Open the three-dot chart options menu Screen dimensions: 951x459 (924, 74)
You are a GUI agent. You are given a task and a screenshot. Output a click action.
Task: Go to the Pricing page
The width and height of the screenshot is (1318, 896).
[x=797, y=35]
_ _ _ _ _ _ _
## DIRECTIONS
Exactly as given, repeat each line above.

## RESPONSE TO THIS TASK
Open the three-dot chart options menu Screen dimensions: 951x459 (924, 74)
You are a GUI agent. You are given a task and a screenshot. Output a click action.
Task: Go to the Pricing page
The width and height of the screenshot is (1318, 896).
[x=797, y=35]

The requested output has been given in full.